Photophysics and Bonding in Neutral Gold(I) Organometallic Complexes with an Extended Aurophilic Supramolecular Structure

Abstract

This work represents a synergistic experimental/computational study of the molecular spectroscopy and bonding in Au(CO)Cl in solution and the solid state. The luminescence behavior for crystalline solids is similar for Au(CO)Cl and related (RNC)AuCl complexes that likewise stack in infinite chains, and both exhibit orange-red unstructured phosphorescence bands with extremely large Stokes shifts ((15−20) × 103 cm-1). The long aurophilic distances computed for the ground state (∼3.2 Å) are contracted in the phosphorescent excited state (∼2.6 Å), demonstrating excimeric Au−Au covalent bonds. The spectral data suggest phosphorescent species in which the excimeric Au−Au bonding is extended beyond two adjacent molecules in the solid state. Controlling the concentration in frozen solutions attains phosphorescent bands due to dimeric species for which the emission energies are higher (in the blue region) than those for crystalline solids and are reproduced by ab initio calculations. The spectral findings herein suggest that predictive information about the supramolecular structure may be obtained by the luminescnce behavior. This is exemplified by crystals of (1,1,3,3-Me4BuNC)AuCl, whose red-orange luminsecence anticipated an extended-chain supramolecular structure, which was later verified crystallographically, as the molecules were found to pack in zigzag chains with alternating short (3.418 Å) and long (4.433 Å) aurophilic distances.
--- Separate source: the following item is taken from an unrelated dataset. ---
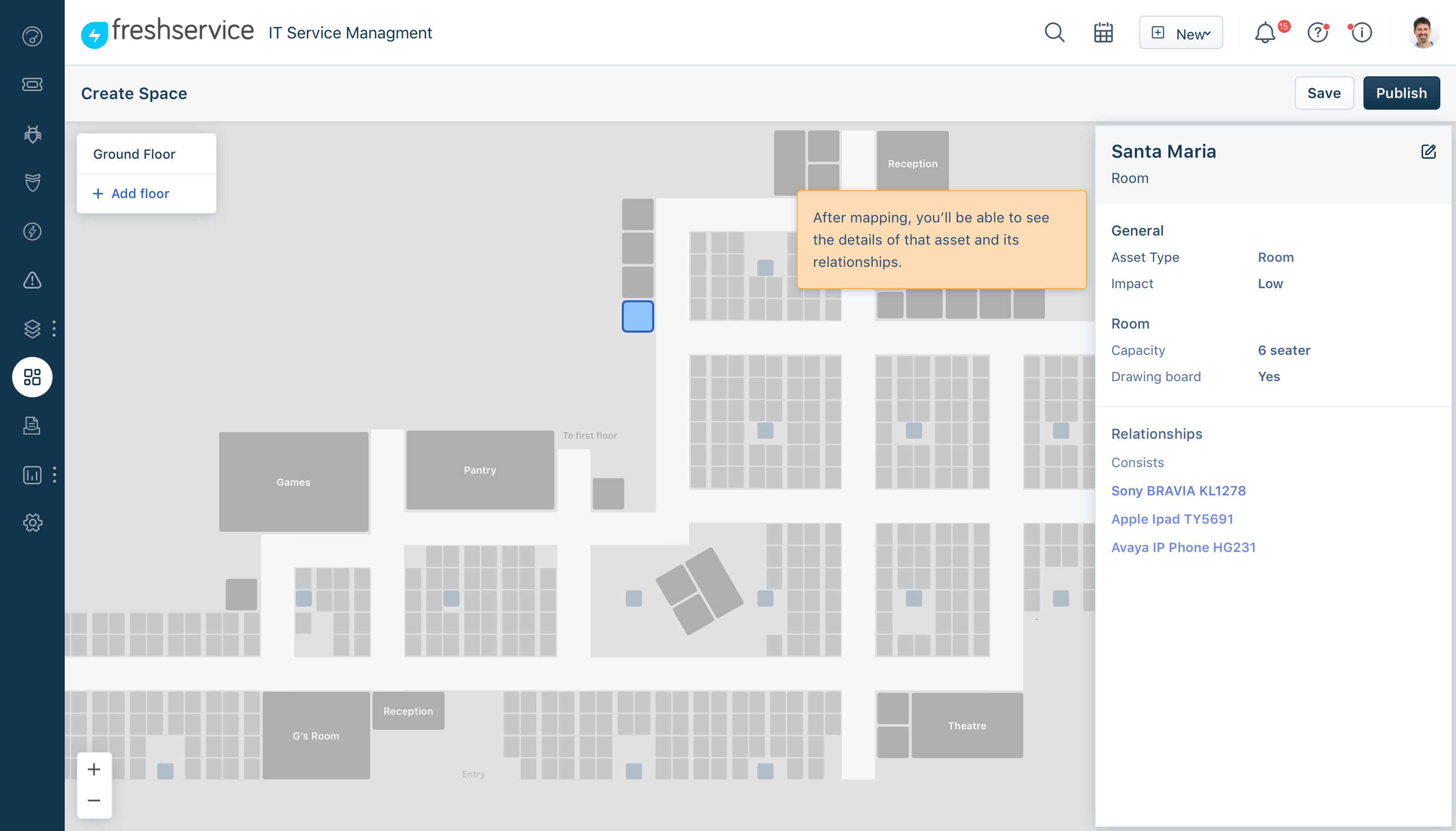The width and height of the screenshot is (1456, 831).
Task: Publish the created space
Action: tap(1402, 93)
Solutions of Au(CO)Cl exhibit negative deviation from Beer's law for, higher-energy monomer bands with the appearance of lower-energy bands at high concentrations due to the dimerization of molecules. Time-dependent density-functional theory (TD-DFT) calculations for monomer and dimer models show good agreement with the experimental spectra and account for the major absorption bands. Ab initio calculations (CCSD(T)/cc-pVTZ) show a blue shift of ∼23 cm-1 in the νC⋮O frequency upon complexation, thus providing the first computational evidence of this anomalous blue shift known experimentally for Au(CO)Cl.